**Data:**
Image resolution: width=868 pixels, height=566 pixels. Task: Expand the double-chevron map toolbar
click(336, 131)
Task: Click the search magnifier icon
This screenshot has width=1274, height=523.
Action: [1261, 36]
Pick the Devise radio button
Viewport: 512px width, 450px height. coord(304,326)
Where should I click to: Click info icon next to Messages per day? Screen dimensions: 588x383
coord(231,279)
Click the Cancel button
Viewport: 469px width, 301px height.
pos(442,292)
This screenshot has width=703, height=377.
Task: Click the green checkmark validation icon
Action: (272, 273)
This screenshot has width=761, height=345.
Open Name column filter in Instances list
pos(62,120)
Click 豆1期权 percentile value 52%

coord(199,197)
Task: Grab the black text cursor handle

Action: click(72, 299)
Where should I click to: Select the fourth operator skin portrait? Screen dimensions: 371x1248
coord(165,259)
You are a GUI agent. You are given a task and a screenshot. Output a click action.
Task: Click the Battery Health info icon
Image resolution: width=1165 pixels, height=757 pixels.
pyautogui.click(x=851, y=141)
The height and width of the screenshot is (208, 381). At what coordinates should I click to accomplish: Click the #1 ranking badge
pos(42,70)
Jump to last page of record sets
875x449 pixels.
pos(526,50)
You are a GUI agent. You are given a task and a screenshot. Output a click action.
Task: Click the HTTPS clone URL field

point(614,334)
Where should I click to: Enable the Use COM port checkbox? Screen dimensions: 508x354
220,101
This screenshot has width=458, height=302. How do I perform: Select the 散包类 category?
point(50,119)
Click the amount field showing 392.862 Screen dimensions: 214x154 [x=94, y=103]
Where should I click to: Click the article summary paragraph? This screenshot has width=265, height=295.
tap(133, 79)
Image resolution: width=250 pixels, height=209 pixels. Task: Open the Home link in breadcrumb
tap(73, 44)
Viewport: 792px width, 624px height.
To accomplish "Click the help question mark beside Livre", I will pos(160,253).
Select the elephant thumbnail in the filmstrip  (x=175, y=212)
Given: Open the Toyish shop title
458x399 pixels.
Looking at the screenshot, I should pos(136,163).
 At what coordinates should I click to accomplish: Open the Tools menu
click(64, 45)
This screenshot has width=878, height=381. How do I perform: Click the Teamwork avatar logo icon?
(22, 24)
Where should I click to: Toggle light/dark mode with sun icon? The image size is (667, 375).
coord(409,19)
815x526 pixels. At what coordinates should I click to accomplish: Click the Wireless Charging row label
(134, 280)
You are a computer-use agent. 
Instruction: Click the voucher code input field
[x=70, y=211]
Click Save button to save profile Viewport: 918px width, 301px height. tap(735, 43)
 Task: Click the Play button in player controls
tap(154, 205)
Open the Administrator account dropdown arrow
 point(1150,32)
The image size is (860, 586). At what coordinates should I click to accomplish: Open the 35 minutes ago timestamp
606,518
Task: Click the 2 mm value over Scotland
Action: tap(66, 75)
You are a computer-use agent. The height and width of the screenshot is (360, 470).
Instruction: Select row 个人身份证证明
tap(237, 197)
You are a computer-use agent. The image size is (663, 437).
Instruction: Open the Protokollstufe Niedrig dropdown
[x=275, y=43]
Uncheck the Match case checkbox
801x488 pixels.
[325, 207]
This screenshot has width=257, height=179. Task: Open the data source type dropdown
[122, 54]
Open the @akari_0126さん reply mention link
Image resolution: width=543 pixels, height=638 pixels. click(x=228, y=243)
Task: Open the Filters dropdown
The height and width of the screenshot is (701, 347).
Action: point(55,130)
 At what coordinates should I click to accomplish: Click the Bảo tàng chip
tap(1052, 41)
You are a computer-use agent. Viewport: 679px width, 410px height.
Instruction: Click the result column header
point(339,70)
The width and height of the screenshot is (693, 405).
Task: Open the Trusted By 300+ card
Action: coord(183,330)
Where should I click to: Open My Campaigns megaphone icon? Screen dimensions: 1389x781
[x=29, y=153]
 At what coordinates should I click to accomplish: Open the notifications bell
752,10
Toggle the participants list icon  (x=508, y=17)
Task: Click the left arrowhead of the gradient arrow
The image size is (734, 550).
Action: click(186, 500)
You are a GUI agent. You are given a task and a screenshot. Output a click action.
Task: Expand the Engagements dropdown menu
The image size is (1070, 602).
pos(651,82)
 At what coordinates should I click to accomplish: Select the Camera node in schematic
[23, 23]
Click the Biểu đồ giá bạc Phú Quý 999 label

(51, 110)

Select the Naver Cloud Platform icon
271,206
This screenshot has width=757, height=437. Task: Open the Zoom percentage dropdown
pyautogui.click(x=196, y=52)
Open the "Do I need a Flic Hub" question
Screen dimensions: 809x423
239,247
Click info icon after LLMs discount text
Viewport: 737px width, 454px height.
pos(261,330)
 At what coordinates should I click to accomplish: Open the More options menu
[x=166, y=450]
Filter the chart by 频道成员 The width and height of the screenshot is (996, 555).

**The problem:** Copy out only the lines from the one containing "Instruction: Open the" down to the last line of the material, keeping both ends.

**Completed exercise:**
Instruction: Open the Protokollstufe Niedrig dropdown
[x=275, y=43]
Uncheck the Match case checkbox
801x488 pixels.
[325, 207]
This screenshot has width=257, height=179. Task: Open the data source type dropdown
[122, 54]
Open the @akari_0126さん reply mention link
Image resolution: width=543 pixels, height=638 pixels. click(x=228, y=243)
Task: Open the Filters dropdown
The height and width of the screenshot is (701, 347).
Action: point(55,130)
 At what coordinates should I click to accomplish: Click the Bảo tàng chip
tap(1052, 41)
You are a computer-use agent. Viewport: 679px width, 410px height.
Instruction: Click the result column header
point(339,70)
The width and height of the screenshot is (693, 405).
Task: Open the Trusted By 300+ card
Action: coord(183,330)
Where should I click to: Open My Campaigns megaphone icon? Screen dimensions: 1389x781
[x=29, y=153]
 At what coordinates should I click to accomplish: Open the notifications bell
752,10
Toggle the participants list icon  (x=508, y=17)
Task: Click the left arrowhead of the gradient arrow
The image size is (734, 550).
Action: click(186, 500)
You are a GUI agent. You are given a task and a screenshot. Output a click action.
Task: Expand the Engagements dropdown menu
The image size is (1070, 602).
pos(651,82)
 At what coordinates should I click to accomplish: Select the Camera node in schematic
[23, 23]
Click the Biểu đồ giá bạc Phú Quý 999 label

(51, 110)

Select the Naver Cloud Platform icon
271,206
This screenshot has width=757, height=437. Task: Open the Zoom percentage dropdown
pyautogui.click(x=196, y=52)
Open the "Do I need a Flic Hub" question
Screen dimensions: 809x423
239,247
Click info icon after LLMs discount text
Viewport: 737px width, 454px height.
pos(261,330)
 At what coordinates should I click to accomplish: Open the More options menu
[x=166, y=450]
Filter the chart by 频道成员 The width and height of the screenshot is (996, 555).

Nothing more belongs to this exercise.